Per tutti la neutralizzazione dei tempi (e quindi l'americano ha conservato la maglia rosa), ma per alcuni (Cavendish in particolare) tanta tanta rabbia, mentre si tagliava il traguardo bici in spalla. Goss, intanto, la volata l'aveva pur vinta, proprio davanti ad Haedo e Farrar, con Démare (grandissimi ultimi 100 metri, ripartendo quasi da fermo) accomodato al quarto posto, Renshaw al quinto, Thorone al sesto, Kristoff al settimo e Feillu all'ottavo.

Ferrari, bontà sua, senza pedalare (nell'impatto gli si era sganciato un pedale) ha chiuso al nono posto, prima di essere declassato al 192esimo. Il nono posto lo eredita Beppu, davanti a Guardini, alla prima top ten in una volata del Giro.
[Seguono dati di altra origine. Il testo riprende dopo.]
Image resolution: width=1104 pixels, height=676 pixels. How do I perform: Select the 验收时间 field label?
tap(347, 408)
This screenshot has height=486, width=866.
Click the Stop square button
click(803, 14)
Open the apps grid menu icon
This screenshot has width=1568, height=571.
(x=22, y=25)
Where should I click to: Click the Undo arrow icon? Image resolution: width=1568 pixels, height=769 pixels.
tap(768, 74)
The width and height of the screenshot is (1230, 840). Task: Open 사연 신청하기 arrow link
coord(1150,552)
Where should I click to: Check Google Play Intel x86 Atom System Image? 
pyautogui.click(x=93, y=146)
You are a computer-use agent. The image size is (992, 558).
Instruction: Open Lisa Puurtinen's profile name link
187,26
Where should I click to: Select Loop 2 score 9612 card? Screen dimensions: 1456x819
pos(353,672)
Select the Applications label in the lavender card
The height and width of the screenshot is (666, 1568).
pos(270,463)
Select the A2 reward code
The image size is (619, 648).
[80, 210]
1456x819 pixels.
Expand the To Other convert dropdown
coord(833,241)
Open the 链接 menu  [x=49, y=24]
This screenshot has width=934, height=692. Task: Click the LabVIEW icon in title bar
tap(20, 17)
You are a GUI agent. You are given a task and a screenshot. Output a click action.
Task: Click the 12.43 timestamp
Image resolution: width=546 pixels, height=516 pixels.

In classifica non cambia praticamente niente, Phinney conserva 9" su Thomas, 13" su Rasmussen e 15" su Boaro, mentre Goss, coi 20" di abbuono, risale fino all'ottavo posto (a 23" dalla maglia rosa), conquistando al contempo anche la maglia rossa della classifica a punti.

Finita la tappa, come detto, tutti in aereo per tornare in Italia. Domani si riposa, e mercoledì si riparte da Verona con una cronosquadre: e sarà già un altro Giro.